After locating "banners (259, 1373)" in the listing below, copy that line and each one after it exactly, ending with the line that has "Link Parties (559, 256)".

────

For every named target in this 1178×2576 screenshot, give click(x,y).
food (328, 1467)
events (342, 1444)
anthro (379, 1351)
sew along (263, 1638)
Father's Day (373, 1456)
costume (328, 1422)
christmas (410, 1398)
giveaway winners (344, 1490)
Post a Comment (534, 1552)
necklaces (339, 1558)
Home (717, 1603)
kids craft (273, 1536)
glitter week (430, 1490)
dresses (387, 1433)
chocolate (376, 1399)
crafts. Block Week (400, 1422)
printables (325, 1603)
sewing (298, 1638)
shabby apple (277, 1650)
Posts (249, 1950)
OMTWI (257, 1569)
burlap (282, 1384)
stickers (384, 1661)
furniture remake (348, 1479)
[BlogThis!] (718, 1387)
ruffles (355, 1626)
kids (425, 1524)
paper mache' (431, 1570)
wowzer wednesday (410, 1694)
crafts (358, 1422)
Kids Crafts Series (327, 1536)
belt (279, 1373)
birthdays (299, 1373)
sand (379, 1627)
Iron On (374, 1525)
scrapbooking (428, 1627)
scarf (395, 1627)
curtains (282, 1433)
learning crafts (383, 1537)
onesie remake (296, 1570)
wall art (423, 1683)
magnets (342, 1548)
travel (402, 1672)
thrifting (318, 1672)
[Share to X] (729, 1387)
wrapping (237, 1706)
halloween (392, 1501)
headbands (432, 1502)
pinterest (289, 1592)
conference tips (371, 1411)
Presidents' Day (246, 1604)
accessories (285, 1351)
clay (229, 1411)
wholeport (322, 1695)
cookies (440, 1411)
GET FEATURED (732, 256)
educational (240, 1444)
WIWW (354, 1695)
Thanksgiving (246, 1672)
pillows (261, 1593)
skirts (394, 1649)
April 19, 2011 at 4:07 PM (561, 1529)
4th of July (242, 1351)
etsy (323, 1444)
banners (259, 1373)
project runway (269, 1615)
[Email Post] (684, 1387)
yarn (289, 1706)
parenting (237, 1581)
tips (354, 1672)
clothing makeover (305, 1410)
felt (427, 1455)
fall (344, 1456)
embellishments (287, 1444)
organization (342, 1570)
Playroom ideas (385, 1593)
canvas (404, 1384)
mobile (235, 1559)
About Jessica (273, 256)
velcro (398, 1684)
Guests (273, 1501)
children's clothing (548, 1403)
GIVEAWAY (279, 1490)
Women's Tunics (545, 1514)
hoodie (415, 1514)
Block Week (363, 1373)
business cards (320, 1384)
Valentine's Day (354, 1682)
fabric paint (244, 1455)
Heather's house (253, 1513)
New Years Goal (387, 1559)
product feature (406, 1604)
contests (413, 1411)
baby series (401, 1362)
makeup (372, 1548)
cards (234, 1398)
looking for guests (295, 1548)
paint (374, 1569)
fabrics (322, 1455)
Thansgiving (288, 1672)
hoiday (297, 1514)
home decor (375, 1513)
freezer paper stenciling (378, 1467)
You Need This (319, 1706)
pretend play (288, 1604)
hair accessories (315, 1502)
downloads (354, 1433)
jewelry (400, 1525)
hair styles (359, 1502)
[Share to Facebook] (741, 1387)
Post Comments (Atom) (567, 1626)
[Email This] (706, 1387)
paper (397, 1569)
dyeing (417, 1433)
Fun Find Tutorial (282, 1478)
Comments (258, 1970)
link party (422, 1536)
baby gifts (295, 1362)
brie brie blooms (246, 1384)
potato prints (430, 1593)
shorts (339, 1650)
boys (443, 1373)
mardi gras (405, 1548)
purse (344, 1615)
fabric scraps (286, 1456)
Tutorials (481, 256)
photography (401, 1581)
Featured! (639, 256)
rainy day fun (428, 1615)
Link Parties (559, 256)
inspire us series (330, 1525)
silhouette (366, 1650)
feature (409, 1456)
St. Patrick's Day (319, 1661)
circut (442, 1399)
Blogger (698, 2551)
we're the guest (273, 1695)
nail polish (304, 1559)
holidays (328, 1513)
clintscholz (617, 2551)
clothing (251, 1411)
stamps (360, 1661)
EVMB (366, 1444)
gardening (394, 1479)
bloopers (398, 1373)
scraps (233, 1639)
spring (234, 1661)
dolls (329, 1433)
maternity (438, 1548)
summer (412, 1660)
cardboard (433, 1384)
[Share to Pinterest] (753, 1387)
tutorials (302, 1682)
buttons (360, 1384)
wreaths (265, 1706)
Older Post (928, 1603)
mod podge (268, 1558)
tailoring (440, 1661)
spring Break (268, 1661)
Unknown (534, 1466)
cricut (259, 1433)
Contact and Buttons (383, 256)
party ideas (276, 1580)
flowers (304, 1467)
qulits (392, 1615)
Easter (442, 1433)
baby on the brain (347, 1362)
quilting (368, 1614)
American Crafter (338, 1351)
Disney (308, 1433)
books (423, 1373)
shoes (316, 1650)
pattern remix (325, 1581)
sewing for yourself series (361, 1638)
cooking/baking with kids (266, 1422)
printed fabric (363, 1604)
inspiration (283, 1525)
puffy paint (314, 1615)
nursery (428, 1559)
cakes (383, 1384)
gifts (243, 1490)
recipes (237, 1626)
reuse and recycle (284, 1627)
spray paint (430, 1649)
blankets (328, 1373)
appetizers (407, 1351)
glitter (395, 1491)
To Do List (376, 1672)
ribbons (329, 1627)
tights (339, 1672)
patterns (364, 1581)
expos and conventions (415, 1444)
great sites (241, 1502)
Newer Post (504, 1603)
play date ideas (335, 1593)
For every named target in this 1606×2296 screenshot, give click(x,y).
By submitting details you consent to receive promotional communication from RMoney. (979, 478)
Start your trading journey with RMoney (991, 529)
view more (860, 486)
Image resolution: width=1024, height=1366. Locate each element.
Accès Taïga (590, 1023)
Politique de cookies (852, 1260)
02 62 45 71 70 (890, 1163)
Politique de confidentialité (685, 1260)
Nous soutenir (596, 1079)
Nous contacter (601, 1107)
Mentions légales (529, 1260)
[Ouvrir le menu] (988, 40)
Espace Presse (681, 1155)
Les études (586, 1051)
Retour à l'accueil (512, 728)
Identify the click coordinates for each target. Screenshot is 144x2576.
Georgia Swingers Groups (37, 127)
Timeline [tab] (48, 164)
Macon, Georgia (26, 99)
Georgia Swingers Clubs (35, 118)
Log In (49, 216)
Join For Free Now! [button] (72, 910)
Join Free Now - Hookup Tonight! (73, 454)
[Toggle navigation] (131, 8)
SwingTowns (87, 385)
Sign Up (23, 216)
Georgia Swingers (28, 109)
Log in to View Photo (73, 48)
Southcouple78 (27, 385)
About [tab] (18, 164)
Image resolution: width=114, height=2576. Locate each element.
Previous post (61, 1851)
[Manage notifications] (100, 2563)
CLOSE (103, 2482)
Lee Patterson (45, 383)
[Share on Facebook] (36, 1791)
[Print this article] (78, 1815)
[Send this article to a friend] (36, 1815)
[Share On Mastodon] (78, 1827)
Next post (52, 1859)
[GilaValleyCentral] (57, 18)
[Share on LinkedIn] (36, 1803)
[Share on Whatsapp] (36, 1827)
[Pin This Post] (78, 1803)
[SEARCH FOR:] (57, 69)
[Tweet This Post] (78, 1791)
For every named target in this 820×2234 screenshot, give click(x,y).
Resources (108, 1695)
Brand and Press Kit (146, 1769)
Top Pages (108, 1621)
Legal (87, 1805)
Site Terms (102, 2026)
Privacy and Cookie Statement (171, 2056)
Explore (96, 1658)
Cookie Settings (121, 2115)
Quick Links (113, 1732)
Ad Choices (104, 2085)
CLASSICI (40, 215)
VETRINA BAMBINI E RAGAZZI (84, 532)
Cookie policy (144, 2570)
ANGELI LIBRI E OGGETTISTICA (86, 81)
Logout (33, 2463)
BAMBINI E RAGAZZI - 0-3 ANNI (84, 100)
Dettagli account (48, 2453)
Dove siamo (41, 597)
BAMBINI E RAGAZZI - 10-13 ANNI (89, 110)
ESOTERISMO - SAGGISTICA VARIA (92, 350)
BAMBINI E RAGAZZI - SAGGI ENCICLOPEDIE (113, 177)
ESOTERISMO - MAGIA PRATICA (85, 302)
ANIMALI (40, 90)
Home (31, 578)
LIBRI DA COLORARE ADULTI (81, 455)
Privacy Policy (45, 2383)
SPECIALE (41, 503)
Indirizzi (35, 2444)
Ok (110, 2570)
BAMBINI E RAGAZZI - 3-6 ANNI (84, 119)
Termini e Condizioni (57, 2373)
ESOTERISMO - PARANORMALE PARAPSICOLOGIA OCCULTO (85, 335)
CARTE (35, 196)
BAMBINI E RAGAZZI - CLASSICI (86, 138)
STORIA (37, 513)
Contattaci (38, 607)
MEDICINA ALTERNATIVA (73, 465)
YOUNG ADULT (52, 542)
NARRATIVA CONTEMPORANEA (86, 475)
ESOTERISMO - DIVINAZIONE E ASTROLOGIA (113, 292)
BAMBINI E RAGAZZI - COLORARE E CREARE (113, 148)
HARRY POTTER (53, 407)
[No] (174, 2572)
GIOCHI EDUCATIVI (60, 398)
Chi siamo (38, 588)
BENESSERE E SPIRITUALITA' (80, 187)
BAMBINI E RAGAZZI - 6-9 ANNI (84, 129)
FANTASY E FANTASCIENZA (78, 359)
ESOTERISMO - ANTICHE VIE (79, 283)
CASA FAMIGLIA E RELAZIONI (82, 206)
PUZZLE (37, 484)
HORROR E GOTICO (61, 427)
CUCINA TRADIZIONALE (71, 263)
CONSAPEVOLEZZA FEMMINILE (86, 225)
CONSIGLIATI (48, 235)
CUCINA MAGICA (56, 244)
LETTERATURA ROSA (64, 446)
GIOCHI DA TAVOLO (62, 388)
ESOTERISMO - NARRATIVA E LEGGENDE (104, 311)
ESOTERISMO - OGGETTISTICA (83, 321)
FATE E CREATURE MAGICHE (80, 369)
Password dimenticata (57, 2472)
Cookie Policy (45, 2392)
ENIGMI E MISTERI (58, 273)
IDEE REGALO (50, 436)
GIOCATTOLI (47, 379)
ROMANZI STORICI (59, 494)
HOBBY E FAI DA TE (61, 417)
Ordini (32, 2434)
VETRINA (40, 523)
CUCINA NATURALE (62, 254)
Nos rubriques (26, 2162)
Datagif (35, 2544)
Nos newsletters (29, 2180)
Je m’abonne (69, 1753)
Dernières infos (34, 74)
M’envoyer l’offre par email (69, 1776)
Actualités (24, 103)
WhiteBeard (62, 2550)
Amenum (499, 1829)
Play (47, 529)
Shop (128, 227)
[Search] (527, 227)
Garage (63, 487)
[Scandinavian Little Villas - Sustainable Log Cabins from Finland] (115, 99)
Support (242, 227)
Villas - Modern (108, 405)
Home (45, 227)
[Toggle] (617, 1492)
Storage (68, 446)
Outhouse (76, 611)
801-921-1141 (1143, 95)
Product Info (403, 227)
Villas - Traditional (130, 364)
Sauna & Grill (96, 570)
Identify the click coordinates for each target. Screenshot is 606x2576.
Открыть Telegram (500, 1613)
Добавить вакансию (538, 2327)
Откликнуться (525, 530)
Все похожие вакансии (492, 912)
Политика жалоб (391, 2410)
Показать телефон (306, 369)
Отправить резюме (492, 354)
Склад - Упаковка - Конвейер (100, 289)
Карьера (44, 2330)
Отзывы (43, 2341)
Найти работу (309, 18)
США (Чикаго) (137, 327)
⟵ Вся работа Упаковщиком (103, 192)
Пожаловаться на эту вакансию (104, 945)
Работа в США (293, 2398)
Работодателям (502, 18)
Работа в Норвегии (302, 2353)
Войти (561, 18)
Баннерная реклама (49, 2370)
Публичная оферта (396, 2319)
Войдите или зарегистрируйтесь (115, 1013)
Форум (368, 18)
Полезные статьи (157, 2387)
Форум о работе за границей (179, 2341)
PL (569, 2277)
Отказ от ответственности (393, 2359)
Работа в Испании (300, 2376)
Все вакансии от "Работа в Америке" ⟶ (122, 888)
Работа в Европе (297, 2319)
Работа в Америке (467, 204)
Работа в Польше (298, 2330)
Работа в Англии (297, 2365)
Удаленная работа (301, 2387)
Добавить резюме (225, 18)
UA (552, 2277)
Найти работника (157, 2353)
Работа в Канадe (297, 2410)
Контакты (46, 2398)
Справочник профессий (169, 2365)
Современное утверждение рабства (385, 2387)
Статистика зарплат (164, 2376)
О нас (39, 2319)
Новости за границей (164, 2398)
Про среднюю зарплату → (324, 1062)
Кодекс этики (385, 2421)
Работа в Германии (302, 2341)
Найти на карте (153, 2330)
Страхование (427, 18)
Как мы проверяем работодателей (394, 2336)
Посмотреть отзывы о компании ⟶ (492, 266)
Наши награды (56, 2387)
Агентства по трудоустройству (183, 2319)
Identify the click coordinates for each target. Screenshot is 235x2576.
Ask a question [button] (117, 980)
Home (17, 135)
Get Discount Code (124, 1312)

────

# Output for this task
banners (259, 1373)
project runway (269, 1615)
[Email Post] (684, 1387)
yarn (289, 1706)
parenting (237, 1581)
tips (354, 1672)
clothing makeover (305, 1410)
felt (427, 1455)
fall (344, 1456)
embellishments (287, 1444)
organization (342, 1570)
Playroom ideas (385, 1593)
canvas (404, 1384)
mobile (235, 1559)
About Jessica (273, 256)
velcro (398, 1684)
Guests (273, 1501)
children's clothing (548, 1403)
GIVEAWAY (279, 1490)
Women's Tunics (545, 1514)
hoodie (415, 1514)
Block Week (363, 1373)
business cards (320, 1384)
Valentine's Day (354, 1682)
fabric paint (244, 1455)
Heather's house (253, 1513)
New Years Goal (387, 1559)
product feature (406, 1604)
contests (413, 1411)
baby series (401, 1362)
makeup (372, 1548)
cards (234, 1398)
looking for guests (295, 1548)
paint (374, 1569)
fabrics (322, 1455)
Thansgiving (288, 1672)
hoiday (297, 1514)
home decor (375, 1513)
freezer paper stenciling (378, 1467)
You Need This (319, 1706)
pretend play (288, 1604)
hair accessories (315, 1502)
downloads (354, 1433)
jewelry (400, 1525)
hair styles (359, 1502)
[Share to Facebook] (741, 1387)
Post Comments (Atom) (567, 1626)
[Email This] (706, 1387)
paper (397, 1569)
dyeing (417, 1433)
Fun Find Tutorial (282, 1478)
Comments (258, 1970)
link party (422, 1536)
baby gifts (295, 1362)
brie brie blooms (246, 1384)
potato prints (430, 1593)
shorts (339, 1650)
boys (443, 1373)
mardi gras (405, 1548)
purse (344, 1615)
fabric scraps (286, 1456)
Tutorials (481, 256)
photography (401, 1581)
Featured! (639, 256)
rainy day fun (428, 1615)
Link Parties (559, 256)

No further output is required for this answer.